She then returned to the prorogation hearing, noting that counsel for the litigant from Northern Ireland “had to be reminded more than once that we were not there to decide whether Brexit could be reconciled with the Good Friday Agreement”. She acknowledged that some people were surprised by the speed with which the court was prepared to give judgement, but argued “We were already ten days into the prorogation, so time was of the essence.”. The justices worked at furious speed over the weekend to have draft judgements typed, agreed and processed in time for handing down on Tuesday.

All parties agreed that the court could determine the existence and extent of prerogative powers, but there were disputes over whether exercise thereof was justicable. The justices determined that the case was about the former: The power to prorogue could not be unlimited, for that would foul the principles of Parliamentary Sovereignty and Parliamentary Accountability. The justices concluded that “advising the monarch to prorogue Parliament would be unlawful if the prorogation had the effect of frustrating or preventing without reasonable justification the ability of Parliament to carry out its constitutional functions as a legislature and as the body responsible for supervising the government”. If the effect of this prorogation was unlawful then it would not be necessary for the Prime Minister’s intent to be reviewed. The court easily concluded that the effect was as described and that there was no reasonable justification – the government’s only explanation of any kind being a memorandum from Nikki da Costa which gave reasons for having a speech from the throne on 14th October (long set in Her Majesty’s diary), but not for closing Parliament five weeks in advance instead of the usual six days or so. It was acknowledged that those weeks included the party conference season when the legislature tended not to sit anyway, but pointed out in this instance MPs and peers might have elected to stay at work to oversee the major constitutional change looming on 31st October.

Raw data

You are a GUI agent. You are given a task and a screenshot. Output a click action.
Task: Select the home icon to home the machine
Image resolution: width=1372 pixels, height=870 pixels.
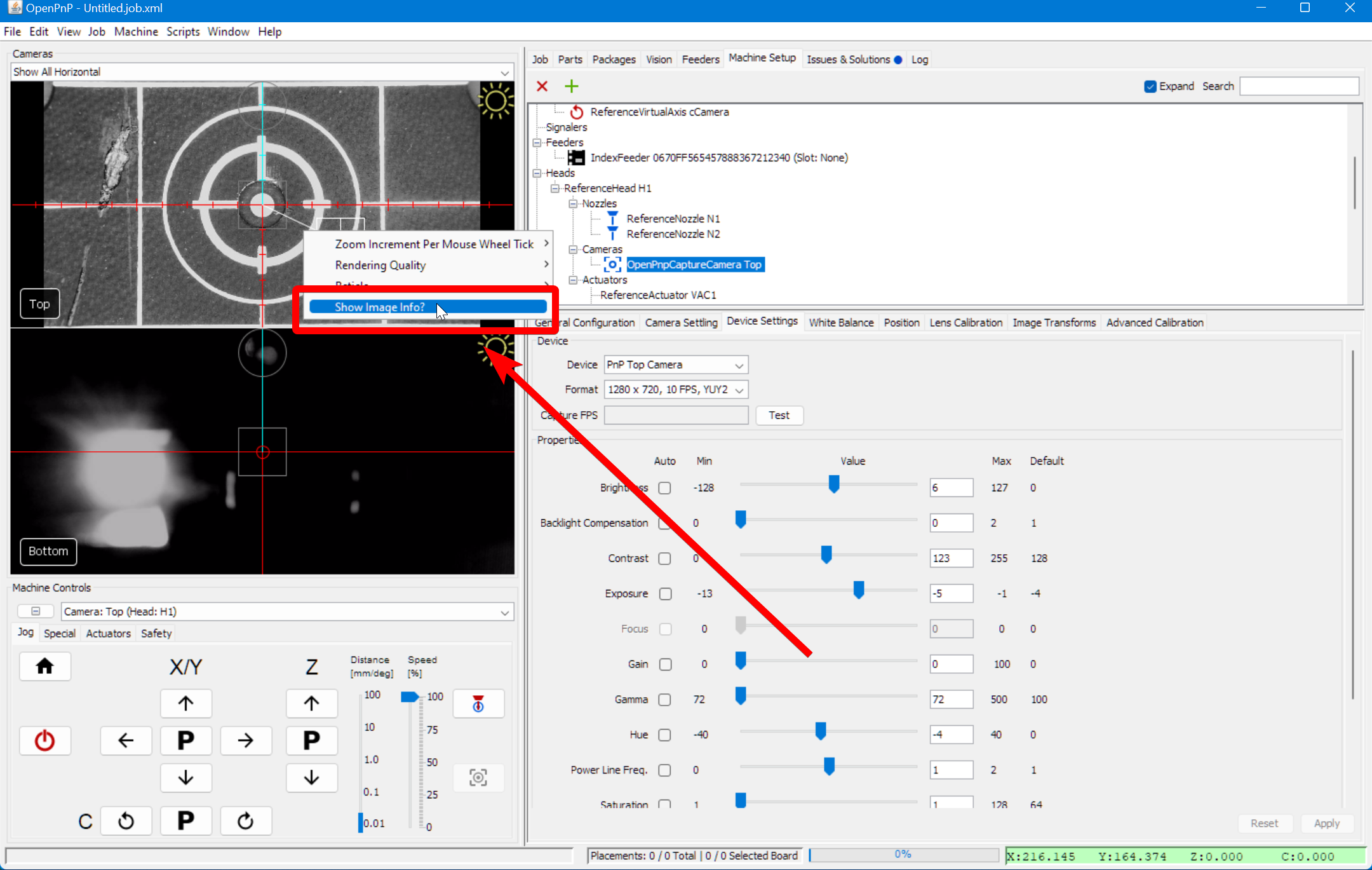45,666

Exercise instructions
**A)** Retype the part of the prorogation text between "She then returned" and "down on Tuesday.", inclusive.
**B)** Render this sentence from the prorogation text in Spanish: "The justices worked at furious speed over the weekend to have draft judgements typed, agreed and processed in time for handing down on Tuesday."

Solutions in order
**A)**
She then returned to the prorogation hearing, noting that counsel for the litigant from Northern Ireland “had to be reminded more than once that we were not there to decide whether Brexit could be reconciled with the Good Friday Agreement”. She acknowledged that some people were surprised by the speed with which the court was prepared to give judgement, but argued “We were already ten days into the prorogation, so time was of the essence.”. The justices worked at furious speed over the weekend to have draft judgements typed, agreed and processed in time for handing down on Tuesday.

**B)** Los jueces trabajaron a un ritmo frenético durante el fin de semana para que los borradores de las sentencias se mecanografiaran, se acordaran y se tramitaran a tiempo para dictarlas el martes.